Só em 2015, cerca de 1,3 milhões de refugiados desembarcaram nas costas da UE vindos de países como a Síria, o Iraque e o Afeganistão, abrindo um fosso entre os Estados-membros como a Suécia e a Alemanha, que defendem uma política de portas abertas, e nações como a Hungria, Polónia, República Checa e Eslováquia, que querem travar a entrada de requerentes de asilo no território europeu.

Para Johansson, é preciso não só criar um mecanismo permanente de distribuição dos refugiados entre os países da UE, como outro sistema de quotas para aceitar números fixos de requerentes de asilo que estejam distribuídos por campos de refugiados fora da Europa, como na Jordânia e na Turquia, e regras de asilo mais harmonizadas. "E se não conseguirmos chegar a um acordo, há regras para tomar decisões que podem ser usadas, decisões por maioria que também se aplicam nesta área", defende o ministro sueco. "A União Europeia deve ser capaz de acolher um milhão de refugiados por ano."

Entre janeiro e dezembro de 2015, a Suécia acolheu no seu território 163 mil requerentes de asilo mas esse número deverá cair para um total de cerca de 35 mil este ano por causa do criticado acordo alcançado com a Turquia para "devolver" a esse país os migrantes que cheguem à Grécia clandestinamente e por causa da reintrodução de controlos fronteiriços numa série de países da UE.
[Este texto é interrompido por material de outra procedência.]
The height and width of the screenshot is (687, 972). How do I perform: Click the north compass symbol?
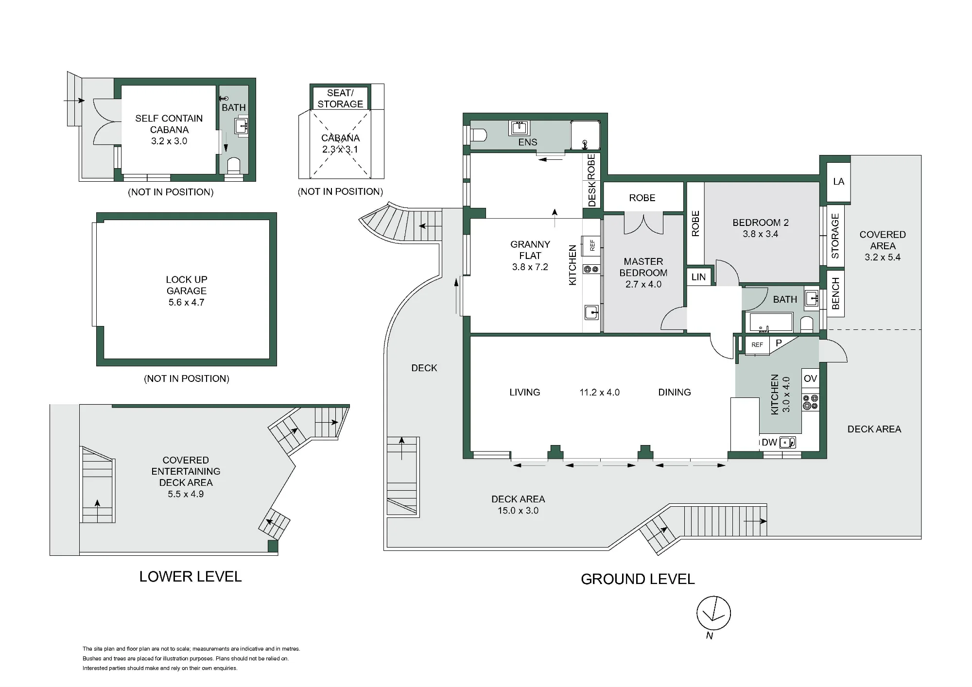(x=713, y=614)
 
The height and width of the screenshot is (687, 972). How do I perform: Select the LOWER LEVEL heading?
(x=191, y=577)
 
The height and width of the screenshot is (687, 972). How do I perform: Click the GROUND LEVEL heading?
(x=638, y=579)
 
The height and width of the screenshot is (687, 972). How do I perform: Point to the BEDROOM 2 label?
(x=761, y=223)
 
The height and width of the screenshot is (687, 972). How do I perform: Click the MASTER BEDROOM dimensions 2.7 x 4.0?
(x=643, y=284)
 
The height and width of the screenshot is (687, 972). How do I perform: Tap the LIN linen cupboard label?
(x=698, y=277)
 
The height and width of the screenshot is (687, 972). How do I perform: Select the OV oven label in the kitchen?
(x=810, y=378)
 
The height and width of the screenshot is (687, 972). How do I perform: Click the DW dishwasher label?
(x=769, y=443)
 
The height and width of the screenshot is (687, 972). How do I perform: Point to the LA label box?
(x=838, y=182)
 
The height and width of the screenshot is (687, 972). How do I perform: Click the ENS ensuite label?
(x=528, y=142)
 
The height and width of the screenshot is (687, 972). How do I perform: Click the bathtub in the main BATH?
(x=771, y=323)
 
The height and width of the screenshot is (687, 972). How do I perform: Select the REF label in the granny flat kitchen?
(x=592, y=245)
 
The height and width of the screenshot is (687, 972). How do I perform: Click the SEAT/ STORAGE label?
(x=340, y=98)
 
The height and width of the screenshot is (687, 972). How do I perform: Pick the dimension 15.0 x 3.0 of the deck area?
(x=518, y=511)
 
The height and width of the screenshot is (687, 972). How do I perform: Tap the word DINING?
(x=675, y=392)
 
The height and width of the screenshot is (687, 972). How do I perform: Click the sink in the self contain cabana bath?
(x=242, y=125)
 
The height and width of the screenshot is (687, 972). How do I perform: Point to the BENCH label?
(x=835, y=293)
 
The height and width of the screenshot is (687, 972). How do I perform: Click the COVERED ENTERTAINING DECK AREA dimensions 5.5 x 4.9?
(x=186, y=494)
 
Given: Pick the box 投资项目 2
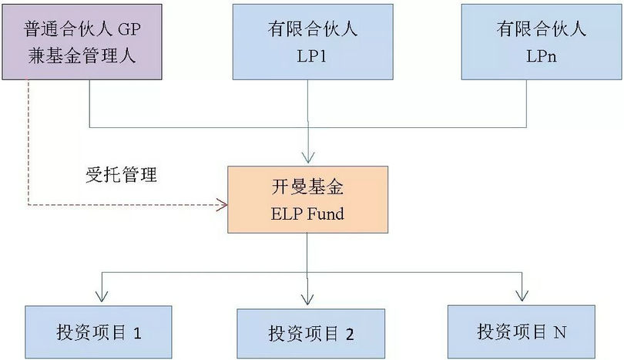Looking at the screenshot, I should pos(310,333).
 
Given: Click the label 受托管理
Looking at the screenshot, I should pos(121,175).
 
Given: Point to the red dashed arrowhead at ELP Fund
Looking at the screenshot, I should pos(223,205).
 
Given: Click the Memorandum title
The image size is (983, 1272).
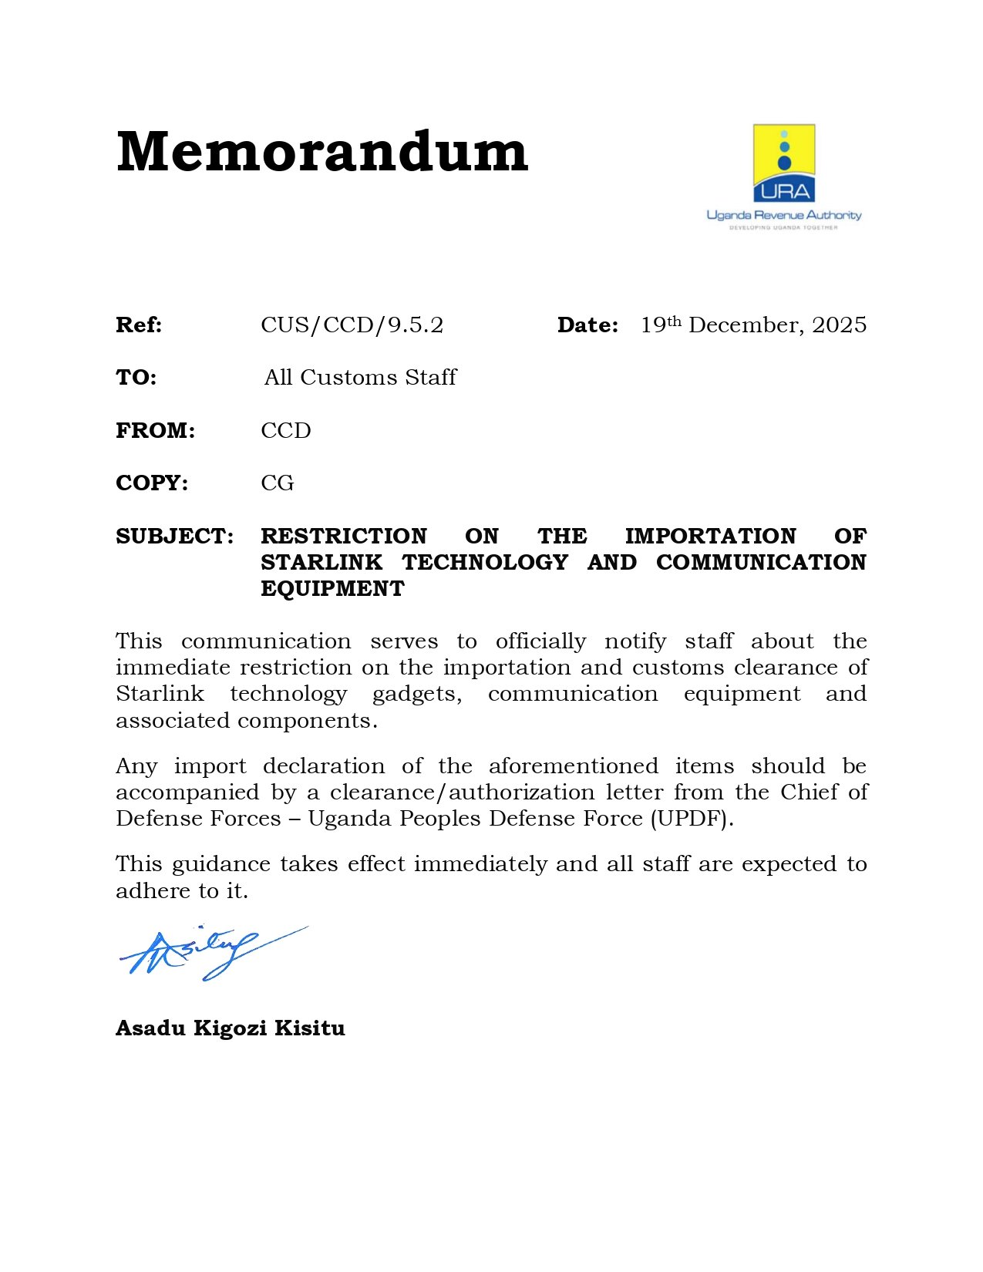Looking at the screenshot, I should coord(321,151).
Na mesma entrevista à Reuters, Johansson revelou que o Governo sueco convocou, na semana passada, o embaixador da Hungria para protestar contra a recusa do país em aceitar acolher os requerentes de asilo que se registaram ali antes de prosseguirem para outros países da Europa — algo que está estipulado na Convenção de Dublin.

A Suécia e outros países nórdicos já escreveram uma carta à Comissão Europeia a exigir que sejam tomadas ações contra a Hungria, que já construiu barreiras de arame farpado nas suas fronteiras com a Sérvia e com a Roménia e que tem previsto para 2 de outubro um referendo onde os húngaros vão ser consultados sobre se querem rejeitar a proposta de asilo sob quotas apresentada pelo Executivo europeu.

Esta semana, o ministro dos Negócios Estrangeiros do Luxemburgo, Jean Asselborn, manifestou a mesma preocupação, dizendo que a Hungria deve ser suspensa ou mesmo expulsa da UE se continuar a cometer "violações massivas" dos valores fundamentais da UE, em particular o tratamento degradante de refugiados.